Researchers say they’ve developed a pacemaker-like device that could cut the severity of obstructive sleep apnea (OSA) by 70-percent.
A study with the device, developed at the University of Pittsburgh and called the Inspire Upper Airway Stimulation (UAS) therapy, was just published in the New England Journal of Medicine.
Standard treatments for OSA include weight loss, upper airway surgeries, oral appliances, and continuous positive airway pressure (CPAP), which is considered the primary treatment for OSA. Inspire therapy is a surgically implanted system that is designed to sense breathing patterns and deliver mild stimulation to a patient’s airway muscles to keep the airway open during sleep. The device uses proprietary technology that delivers stimulation therapy based on a patient’s unique breathing patterns.
“Inspire UAS therapy differs from other traditional sleep apnea devices and surgical procedures in that it targets the muscle tone of the throat rather than just the anatomy,” noted Ryan Soose, M.D., director of the Division of Sleep Surgery and assistant professor at the University of Pittsburgh School of Medicine, Department of Otolaryngology. “Two thirds of patients using the Inspire UAS therapy device had successful control of their OSA although even more reported improvement in snoring, daytime sleepiness and quality of life measures. Eighty-six percent of patients were still using the device every night at the one year mark, which compares very favorably to CPAP.”

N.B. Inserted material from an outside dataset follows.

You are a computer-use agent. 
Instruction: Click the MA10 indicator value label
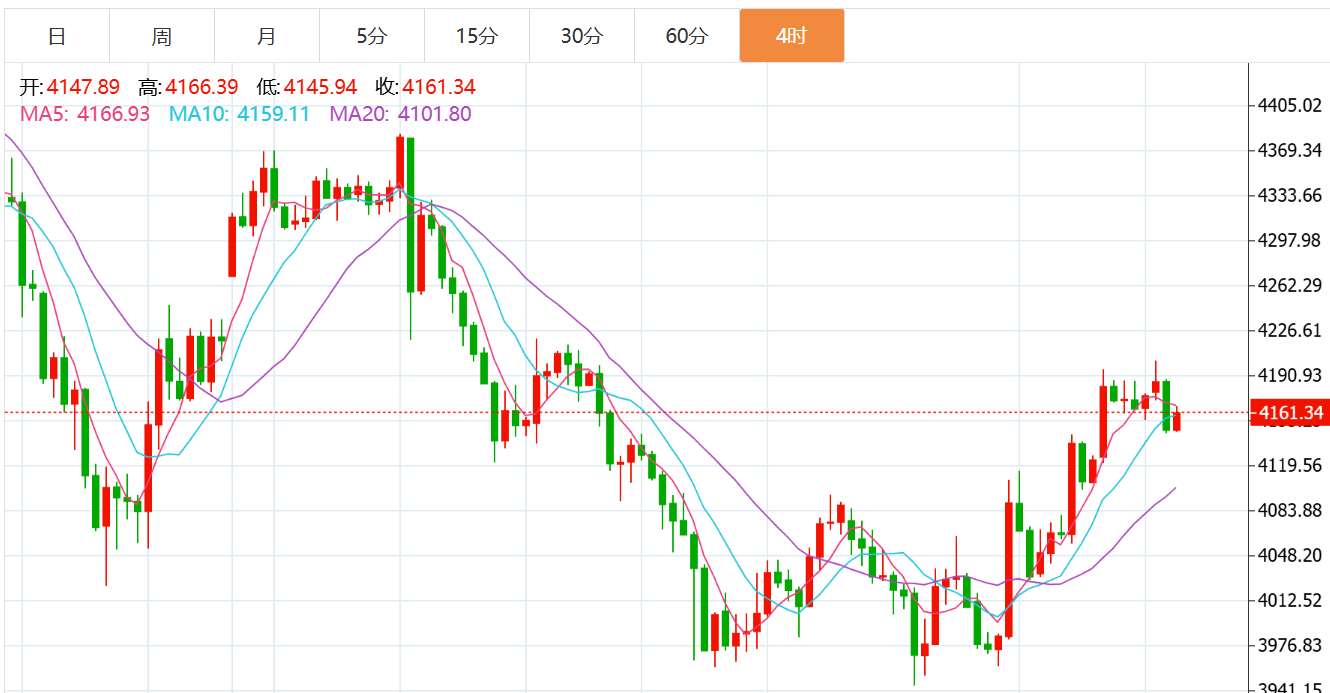point(240,114)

OSA is characterized by repeated episodes of upper airway collapse during sleep, due to narrowing or blockage. Patients with OSA stop breathing, known as apnea, frequently during sleep, often for a minute or longer, and over half of those with OSA are overweight. Repeated episodes of apnea can lead to daytime fatigue, and increase a person’s risk for heart attack, stroke, high blood pressure and even death.
Researchers have not released an estimate of how much more studying is needed to be done on the device, or when it might be available to the general public.